It looks like increased competition from companies such as HTC, and Samsung are forcing Apple to make changes to the new iPhones design, where "people familiar with the matter" saying that manufacturers of the new iPhone are currently using a new technology that makes the new iPhones screen smaller, reports the Wall Street Journal.
The WSJ reports that Japanese LCD makers, Sharp, and Japan Display Inc., who is a new company that combined three Japanese electronics makers' display users, as well as South Korea's LG Display Co. are currently mass producing panels for the upcoming iPhone, which is said to use in-cell technology.
In-cell technology integrates touch sensors directly into the LCD, removing the need of a separate touch-screen layer. Thanks to this layer not being needed, it shaves half a millimeter off the total thickness of the phone, while increasing the quality of the display itself, says DisplaySearch analyst Hiroshi Hayase.
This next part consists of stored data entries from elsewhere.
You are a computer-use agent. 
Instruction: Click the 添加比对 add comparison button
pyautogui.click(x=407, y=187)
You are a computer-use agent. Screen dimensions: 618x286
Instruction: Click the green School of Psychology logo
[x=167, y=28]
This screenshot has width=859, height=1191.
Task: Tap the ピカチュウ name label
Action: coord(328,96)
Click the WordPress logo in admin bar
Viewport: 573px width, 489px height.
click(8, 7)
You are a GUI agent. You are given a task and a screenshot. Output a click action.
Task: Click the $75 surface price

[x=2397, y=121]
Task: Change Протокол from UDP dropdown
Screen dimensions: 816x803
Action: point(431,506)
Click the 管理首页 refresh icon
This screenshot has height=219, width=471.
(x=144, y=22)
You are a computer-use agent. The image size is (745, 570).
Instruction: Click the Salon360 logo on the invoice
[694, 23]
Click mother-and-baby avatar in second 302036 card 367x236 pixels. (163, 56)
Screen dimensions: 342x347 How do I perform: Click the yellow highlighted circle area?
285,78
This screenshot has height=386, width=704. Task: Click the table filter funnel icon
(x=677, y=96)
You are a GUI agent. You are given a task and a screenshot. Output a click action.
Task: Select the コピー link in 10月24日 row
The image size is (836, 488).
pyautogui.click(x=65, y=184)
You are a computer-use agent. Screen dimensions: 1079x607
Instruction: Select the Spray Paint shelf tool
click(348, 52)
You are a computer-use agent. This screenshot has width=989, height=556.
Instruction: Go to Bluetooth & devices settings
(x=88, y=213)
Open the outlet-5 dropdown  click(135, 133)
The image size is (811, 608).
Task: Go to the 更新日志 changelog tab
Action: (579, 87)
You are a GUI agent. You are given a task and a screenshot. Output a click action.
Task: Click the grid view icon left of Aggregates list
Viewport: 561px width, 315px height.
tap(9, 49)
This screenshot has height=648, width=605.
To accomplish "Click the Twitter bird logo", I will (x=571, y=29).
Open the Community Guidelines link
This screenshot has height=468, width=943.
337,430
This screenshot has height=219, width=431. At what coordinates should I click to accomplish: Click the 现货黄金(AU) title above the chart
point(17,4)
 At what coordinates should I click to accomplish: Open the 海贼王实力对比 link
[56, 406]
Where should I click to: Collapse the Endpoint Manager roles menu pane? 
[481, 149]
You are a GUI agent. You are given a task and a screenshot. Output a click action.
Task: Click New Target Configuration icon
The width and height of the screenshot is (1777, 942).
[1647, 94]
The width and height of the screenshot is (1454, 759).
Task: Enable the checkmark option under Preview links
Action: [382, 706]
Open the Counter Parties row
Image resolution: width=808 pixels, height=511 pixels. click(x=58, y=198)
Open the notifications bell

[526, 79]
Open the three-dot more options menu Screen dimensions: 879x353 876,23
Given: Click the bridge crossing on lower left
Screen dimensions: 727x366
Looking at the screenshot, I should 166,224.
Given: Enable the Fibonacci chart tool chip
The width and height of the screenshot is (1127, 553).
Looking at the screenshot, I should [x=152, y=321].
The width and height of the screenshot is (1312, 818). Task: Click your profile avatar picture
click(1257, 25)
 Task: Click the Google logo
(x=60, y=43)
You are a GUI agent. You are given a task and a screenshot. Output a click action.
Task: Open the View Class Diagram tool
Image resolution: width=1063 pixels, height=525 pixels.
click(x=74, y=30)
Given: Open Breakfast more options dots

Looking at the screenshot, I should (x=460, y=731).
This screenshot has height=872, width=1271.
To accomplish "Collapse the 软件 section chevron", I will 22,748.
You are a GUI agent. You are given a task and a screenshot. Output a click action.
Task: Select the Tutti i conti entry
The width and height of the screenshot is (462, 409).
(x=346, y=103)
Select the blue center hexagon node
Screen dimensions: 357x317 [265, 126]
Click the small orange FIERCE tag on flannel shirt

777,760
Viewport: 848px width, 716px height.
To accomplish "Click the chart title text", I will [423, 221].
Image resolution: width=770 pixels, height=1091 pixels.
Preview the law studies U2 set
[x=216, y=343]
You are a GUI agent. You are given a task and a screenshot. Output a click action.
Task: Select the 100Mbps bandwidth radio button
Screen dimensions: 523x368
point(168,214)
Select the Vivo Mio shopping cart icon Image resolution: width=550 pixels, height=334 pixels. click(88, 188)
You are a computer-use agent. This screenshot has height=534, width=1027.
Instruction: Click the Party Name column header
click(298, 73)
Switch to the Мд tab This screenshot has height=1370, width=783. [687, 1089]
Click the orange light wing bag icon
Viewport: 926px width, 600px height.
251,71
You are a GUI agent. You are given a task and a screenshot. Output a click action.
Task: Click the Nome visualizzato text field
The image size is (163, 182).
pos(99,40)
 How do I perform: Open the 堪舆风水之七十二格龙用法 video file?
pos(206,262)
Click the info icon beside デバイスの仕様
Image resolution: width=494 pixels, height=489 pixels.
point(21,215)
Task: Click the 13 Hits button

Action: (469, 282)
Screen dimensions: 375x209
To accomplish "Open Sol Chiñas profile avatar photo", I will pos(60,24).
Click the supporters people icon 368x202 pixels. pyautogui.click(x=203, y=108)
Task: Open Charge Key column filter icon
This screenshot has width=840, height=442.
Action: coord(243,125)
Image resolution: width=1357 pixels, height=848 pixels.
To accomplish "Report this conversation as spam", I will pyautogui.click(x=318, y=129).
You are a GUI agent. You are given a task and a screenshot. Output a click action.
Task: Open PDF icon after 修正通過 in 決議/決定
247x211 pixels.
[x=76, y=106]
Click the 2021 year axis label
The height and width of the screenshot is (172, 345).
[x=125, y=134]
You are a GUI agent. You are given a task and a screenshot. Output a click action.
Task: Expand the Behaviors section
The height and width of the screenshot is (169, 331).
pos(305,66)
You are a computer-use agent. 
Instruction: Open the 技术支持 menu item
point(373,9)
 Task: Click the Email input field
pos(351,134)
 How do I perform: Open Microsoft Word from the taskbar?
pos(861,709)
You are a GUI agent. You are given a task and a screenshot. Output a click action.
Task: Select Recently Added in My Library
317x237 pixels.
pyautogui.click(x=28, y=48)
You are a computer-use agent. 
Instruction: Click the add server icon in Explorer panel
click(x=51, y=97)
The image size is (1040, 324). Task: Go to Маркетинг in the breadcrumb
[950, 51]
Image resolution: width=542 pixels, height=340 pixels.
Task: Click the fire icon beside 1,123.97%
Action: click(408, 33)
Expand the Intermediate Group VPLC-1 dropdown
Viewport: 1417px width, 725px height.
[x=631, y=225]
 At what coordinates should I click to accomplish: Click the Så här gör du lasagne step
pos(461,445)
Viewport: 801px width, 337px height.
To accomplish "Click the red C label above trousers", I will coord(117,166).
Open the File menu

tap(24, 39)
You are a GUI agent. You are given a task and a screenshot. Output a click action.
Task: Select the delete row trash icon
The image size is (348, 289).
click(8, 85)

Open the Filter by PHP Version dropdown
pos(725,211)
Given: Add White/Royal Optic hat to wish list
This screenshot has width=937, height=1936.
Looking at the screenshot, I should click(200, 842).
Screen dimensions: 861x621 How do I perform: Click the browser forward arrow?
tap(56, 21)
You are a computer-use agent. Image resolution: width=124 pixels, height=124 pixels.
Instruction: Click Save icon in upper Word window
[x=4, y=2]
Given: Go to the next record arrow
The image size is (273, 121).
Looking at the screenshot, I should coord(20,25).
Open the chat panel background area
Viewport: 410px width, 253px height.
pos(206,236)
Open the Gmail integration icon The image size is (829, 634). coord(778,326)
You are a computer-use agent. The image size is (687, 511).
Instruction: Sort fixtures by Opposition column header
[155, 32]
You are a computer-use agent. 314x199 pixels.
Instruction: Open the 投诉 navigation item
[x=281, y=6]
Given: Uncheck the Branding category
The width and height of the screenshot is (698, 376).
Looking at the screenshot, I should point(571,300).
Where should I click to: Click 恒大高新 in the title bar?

The current iPhone is 9.3mm thick, which means we should see the new iPhone somewhere below 9mm in total thickness.
Considering the competition, Samsung and their Galaxy S III, sporting a 4.8-inch OLED screen, with the entire phone thinner than the much smaller 3.5-inch iPhone 4S. With most of the OLED screens in today's smart devices supplied by Samsung, Apple are having to whip LCD makers Sharp, Japan Display and LG into motion.